Stored records:
= Beginning of Section =

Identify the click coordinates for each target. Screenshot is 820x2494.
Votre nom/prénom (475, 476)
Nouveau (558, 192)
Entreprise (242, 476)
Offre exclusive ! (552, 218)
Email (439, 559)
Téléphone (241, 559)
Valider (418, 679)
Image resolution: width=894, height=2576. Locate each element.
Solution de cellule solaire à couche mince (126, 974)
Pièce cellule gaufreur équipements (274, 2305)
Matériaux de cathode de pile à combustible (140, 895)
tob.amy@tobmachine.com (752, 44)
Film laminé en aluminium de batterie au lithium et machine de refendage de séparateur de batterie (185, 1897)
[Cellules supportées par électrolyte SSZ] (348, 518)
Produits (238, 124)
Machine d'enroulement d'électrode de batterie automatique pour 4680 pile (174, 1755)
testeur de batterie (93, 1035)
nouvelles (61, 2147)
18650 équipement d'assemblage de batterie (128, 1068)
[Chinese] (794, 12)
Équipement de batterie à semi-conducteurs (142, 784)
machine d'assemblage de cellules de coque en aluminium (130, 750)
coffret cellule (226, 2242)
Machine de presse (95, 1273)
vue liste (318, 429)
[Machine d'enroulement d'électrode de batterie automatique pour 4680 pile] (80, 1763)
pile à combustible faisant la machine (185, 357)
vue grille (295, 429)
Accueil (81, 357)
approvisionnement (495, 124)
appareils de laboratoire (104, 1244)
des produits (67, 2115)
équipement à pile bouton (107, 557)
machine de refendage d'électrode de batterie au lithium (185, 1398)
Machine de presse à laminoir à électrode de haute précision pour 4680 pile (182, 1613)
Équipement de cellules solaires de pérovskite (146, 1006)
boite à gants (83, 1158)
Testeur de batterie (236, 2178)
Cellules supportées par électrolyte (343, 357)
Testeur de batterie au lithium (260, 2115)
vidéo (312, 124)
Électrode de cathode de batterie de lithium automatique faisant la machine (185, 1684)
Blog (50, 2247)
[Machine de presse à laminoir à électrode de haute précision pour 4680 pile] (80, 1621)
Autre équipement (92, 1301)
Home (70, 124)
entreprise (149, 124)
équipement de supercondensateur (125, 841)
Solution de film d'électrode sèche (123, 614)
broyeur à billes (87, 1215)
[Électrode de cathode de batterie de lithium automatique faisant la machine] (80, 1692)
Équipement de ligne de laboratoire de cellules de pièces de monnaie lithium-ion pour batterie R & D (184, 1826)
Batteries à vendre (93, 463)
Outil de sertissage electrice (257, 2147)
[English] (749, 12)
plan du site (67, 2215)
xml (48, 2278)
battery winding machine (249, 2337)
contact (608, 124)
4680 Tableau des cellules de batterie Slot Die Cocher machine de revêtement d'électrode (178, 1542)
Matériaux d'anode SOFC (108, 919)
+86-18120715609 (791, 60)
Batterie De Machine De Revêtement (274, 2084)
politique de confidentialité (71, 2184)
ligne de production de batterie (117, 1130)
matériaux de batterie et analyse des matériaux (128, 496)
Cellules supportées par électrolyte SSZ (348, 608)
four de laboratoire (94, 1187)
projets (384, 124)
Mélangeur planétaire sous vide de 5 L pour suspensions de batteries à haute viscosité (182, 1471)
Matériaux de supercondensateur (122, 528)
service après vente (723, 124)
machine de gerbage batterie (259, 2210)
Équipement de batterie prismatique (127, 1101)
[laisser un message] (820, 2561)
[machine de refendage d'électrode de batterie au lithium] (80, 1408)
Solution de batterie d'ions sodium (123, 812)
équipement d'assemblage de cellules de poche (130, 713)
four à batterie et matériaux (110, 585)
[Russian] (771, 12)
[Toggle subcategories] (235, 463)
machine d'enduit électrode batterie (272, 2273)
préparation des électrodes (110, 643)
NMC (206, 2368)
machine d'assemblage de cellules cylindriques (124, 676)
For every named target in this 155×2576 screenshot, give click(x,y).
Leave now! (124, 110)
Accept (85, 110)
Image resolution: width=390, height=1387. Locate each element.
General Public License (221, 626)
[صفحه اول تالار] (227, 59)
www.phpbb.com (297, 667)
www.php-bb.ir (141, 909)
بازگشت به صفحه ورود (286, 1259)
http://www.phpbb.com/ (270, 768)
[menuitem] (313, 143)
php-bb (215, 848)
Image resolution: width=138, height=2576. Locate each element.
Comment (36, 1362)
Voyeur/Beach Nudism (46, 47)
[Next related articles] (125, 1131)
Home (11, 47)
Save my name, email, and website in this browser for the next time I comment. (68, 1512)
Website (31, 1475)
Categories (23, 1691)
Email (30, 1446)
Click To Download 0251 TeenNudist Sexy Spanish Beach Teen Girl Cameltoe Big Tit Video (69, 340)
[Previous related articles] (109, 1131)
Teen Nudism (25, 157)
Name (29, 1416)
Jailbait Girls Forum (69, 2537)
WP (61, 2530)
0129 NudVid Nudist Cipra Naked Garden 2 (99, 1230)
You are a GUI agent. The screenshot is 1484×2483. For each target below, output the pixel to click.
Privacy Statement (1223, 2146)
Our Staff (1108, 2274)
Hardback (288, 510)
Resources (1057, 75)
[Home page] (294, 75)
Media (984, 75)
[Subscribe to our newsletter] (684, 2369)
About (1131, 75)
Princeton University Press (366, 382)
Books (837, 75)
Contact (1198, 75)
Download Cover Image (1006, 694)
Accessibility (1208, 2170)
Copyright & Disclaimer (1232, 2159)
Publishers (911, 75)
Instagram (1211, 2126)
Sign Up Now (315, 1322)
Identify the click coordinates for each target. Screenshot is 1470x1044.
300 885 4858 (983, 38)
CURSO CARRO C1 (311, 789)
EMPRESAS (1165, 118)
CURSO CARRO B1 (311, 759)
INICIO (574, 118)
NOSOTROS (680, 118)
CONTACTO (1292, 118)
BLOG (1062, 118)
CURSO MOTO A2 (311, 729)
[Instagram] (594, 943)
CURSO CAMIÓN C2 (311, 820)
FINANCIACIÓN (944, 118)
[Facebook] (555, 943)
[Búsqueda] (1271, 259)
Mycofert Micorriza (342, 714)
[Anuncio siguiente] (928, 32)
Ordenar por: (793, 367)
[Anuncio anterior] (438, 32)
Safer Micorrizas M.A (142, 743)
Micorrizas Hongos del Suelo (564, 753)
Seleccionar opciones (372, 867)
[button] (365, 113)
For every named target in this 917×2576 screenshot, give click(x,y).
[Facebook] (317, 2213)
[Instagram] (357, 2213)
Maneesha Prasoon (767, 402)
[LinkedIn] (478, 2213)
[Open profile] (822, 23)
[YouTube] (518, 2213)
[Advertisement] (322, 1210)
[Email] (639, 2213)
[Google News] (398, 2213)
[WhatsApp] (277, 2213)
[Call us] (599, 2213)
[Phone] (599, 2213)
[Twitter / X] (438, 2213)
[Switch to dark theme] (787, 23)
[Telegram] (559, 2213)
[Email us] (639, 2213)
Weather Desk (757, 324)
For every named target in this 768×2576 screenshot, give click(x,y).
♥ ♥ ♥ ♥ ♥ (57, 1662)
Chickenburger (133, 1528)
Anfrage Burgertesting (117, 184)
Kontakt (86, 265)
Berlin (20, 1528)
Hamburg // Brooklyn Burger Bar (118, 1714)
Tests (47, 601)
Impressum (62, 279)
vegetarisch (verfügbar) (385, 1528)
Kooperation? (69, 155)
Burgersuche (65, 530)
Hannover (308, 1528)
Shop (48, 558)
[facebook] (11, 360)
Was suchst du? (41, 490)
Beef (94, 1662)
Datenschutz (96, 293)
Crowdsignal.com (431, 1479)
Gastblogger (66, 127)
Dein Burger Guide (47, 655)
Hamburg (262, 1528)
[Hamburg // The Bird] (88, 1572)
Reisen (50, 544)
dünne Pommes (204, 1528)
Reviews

= End of Section =

DIRECTIONS FOR THIS TASK — Retype every entry without changing anything.

RESPONSE BELOW —
Identify the click coordinates for each target. Screenshot is 820x2494.
Votre nom/prénom (475, 476)
Nouveau (558, 192)
Entreprise (242, 476)
Offre exclusive ! (552, 218)
Email (439, 559)
Téléphone (241, 559)
Valider (418, 679)
Image resolution: width=894, height=2576. Locate each element.
Solution de cellule solaire à couche mince (126, 974)
Pièce cellule gaufreur équipements (274, 2305)
Matériaux de cathode de pile à combustible (140, 895)
tob.amy@tobmachine.com (752, 44)
Film laminé en aluminium de batterie au lithium et machine de refendage de séparateur de batterie (185, 1897)
[Cellules supportées par électrolyte SSZ] (348, 518)
Produits (238, 124)
Machine d'enroulement d'électrode de batterie automatique pour 4680 pile (174, 1755)
testeur de batterie (93, 1035)
nouvelles (61, 2147)
18650 équipement d'assemblage de batterie (128, 1068)
[Chinese] (794, 12)
Équipement de batterie à semi-conducteurs (142, 784)
machine d'assemblage de cellules de coque en aluminium (130, 750)
coffret cellule (226, 2242)
Machine de presse (95, 1273)
vue liste (318, 429)
[Machine d'enroulement d'électrode de batterie automatique pour 4680 pile] (80, 1763)
pile à combustible faisant la machine (185, 357)
vue grille (295, 429)
Accueil (81, 357)
approvisionnement (495, 124)
appareils de laboratoire (104, 1244)
des produits (67, 2115)
équipement à pile bouton (107, 557)
machine de refendage d'électrode de batterie au lithium (185, 1398)
Machine de presse à laminoir à électrode de haute précision pour 4680 pile (182, 1613)
Équipement de cellules solaires de pérovskite (146, 1006)
boite à gants (83, 1158)
Testeur de batterie (236, 2178)
Cellules supportées par électrolyte (343, 357)
Testeur de batterie au lithium (260, 2115)
vidéo (312, 124)
Électrode de cathode de batterie de lithium automatique faisant la machine (185, 1684)
Blog (50, 2247)
[Machine de presse à laminoir à électrode de haute précision pour 4680 pile] (80, 1621)
Autre équipement (92, 1301)
Home (70, 124)
entreprise (149, 124)
équipement de supercondensateur (125, 841)
Solution de film d'électrode sèche (123, 614)
broyeur à billes (87, 1215)
[Électrode de cathode de batterie de lithium automatique faisant la machine] (80, 1692)
Équipement de ligne de laboratoire de cellules de pièces de monnaie lithium-ion pour batterie R & D (184, 1826)
Batteries à vendre (93, 463)
Outil de sertissage electrice (257, 2147)
[English] (749, 12)
plan du site (67, 2215)
xml (48, 2278)
battery winding machine (249, 2337)
contact (608, 124)
4680 Tableau des cellules de batterie Slot Die Cocher machine de revêtement d'électrode (178, 1542)
Matériaux d'anode SOFC (108, 919)
+86-18120715609 (791, 60)
Batterie De Machine De Revêtement (274, 2084)
politique de confidentialité (71, 2184)
ligne de production de batterie (117, 1130)
matériaux de batterie et analyse des matériaux (128, 496)
Cellules supportées par électrolyte SSZ (348, 608)
four de laboratoire (94, 1187)
projets (384, 124)
Mélangeur planétaire sous vide de 5 L pour suspensions de batteries à haute viscosité (182, 1471)
Matériaux de supercondensateur (122, 528)
service après vente (723, 124)
machine de gerbage batterie (259, 2210)
Équipement de batterie prismatique (127, 1101)
[laisser un message] (820, 2561)
[machine de refendage d'électrode de batterie au lithium] (80, 1408)
Solution de batterie d'ions sodium (123, 812)
équipement d'assemblage de cellules de poche (130, 713)
four à batterie et matériaux (110, 585)
[Russian] (771, 12)
[Toggle subcategories] (235, 463)
machine d'enduit électrode batterie (272, 2273)
préparation des électrodes (110, 643)
NMC (206, 2368)
machine d'assemblage de cellules cylindriques (124, 676)
For every named target in this 155×2576 screenshot, give click(x,y).
Leave now! (124, 110)
Accept (85, 110)
Image resolution: width=390, height=1387. Locate each element.
General Public License (221, 626)
[صفحه اول تالار] (227, 59)
www.phpbb.com (297, 667)
www.php-bb.ir (141, 909)
بازگشت به صفحه ورود (286, 1259)
http://www.phpbb.com/ (270, 768)
[menuitem] (313, 143)
php-bb (215, 848)
Image resolution: width=138, height=2576. Locate each element.
Comment (36, 1362)
Voyeur/Beach Nudism (46, 47)
[Next related articles] (125, 1131)
Home (11, 47)
Save my name, email, and website in this browser for the next time I comment. (68, 1512)
Website (31, 1475)
Categories (23, 1691)
Email (30, 1446)
Click To Download 0251 TeenNudist Sexy Spanish Beach Teen Girl Cameltoe Big Tit Video (69, 340)
[Previous related articles] (109, 1131)
Teen Nudism (25, 157)
Name (29, 1416)
Jailbait Girls Forum (69, 2537)
WP (61, 2530)
0129 NudVid Nudist Cipra Naked Garden 2 (99, 1230)
You are a GUI agent. The screenshot is 1484×2483. For each target below, output the pixel to click.
Privacy Statement (1223, 2146)
Our Staff (1108, 2274)
Hardback (288, 510)
Resources (1057, 75)
[Home page] (294, 75)
Media (984, 75)
[Subscribe to our newsletter] (684, 2369)
About (1131, 75)
Princeton University Press (366, 382)
Books (837, 75)
Contact (1198, 75)
Download Cover Image (1006, 694)
Accessibility (1208, 2170)
Copyright & Disclaimer (1232, 2159)
Publishers (911, 75)
Instagram (1211, 2126)
Sign Up Now (315, 1322)
Identify the click coordinates for each target. Screenshot is 1470x1044.
300 885 4858 (983, 38)
CURSO CARRO C1 (311, 789)
EMPRESAS (1165, 118)
CURSO CARRO B1 (311, 759)
INICIO (574, 118)
NOSOTROS (680, 118)
CONTACTO (1292, 118)
BLOG (1062, 118)
CURSO MOTO A2 (311, 729)
[Instagram] (594, 943)
CURSO CAMIÓN C2 (311, 820)
FINANCIACIÓN (944, 118)
[Facebook] (555, 943)
[Búsqueda] (1271, 259)
Mycofert Micorriza (342, 714)
[Anuncio siguiente] (928, 32)
Ordenar por: (793, 367)
[Anuncio anterior] (438, 32)
Safer Micorrizas M.A (142, 743)
Micorrizas Hongos del Suelo (564, 753)
Seleccionar opciones (372, 867)
[button] (365, 113)
For every named target in this 917×2576 screenshot, give click(x,y).
[Facebook] (317, 2213)
[Instagram] (357, 2213)
Maneesha Prasoon (767, 402)
[LinkedIn] (478, 2213)
[Open profile] (822, 23)
[YouTube] (518, 2213)
[Advertisement] (322, 1210)
[Email] (639, 2213)
[Google News] (398, 2213)
[WhatsApp] (277, 2213)
[Call us] (599, 2213)
[Phone] (599, 2213)
[Twitter / X] (438, 2213)
[Switch to dark theme] (787, 23)
[Telegram] (559, 2213)
[Email us] (639, 2213)
Weather Desk (757, 324)
For every named target in this 768×2576 screenshot, give click(x,y).
♥ ♥ ♥ ♥ ♥ (57, 1662)
Chickenburger (133, 1528)
Anfrage Burgertesting (117, 184)
Kontakt (86, 265)
Berlin (20, 1528)
Hamburg // Brooklyn Burger Bar (118, 1714)
Tests (47, 601)
Impressum (62, 279)
vegetarisch (verfügbar) (385, 1528)
Kooperation? (69, 155)
Burgersuche (65, 530)
Hannover (308, 1528)
Shop (48, 558)
[facebook] (11, 360)
Was suchst du? (41, 490)
Beef (94, 1662)
Datenschutz (96, 293)
Crowdsignal.com (431, 1479)
Gastblogger (66, 127)
Dein Burger Guide (47, 655)
Hamburg (262, 1528)
[Hamburg // The Bird] (88, 1572)
Reisen (50, 544)
dünne Pommes (204, 1528)
Reviews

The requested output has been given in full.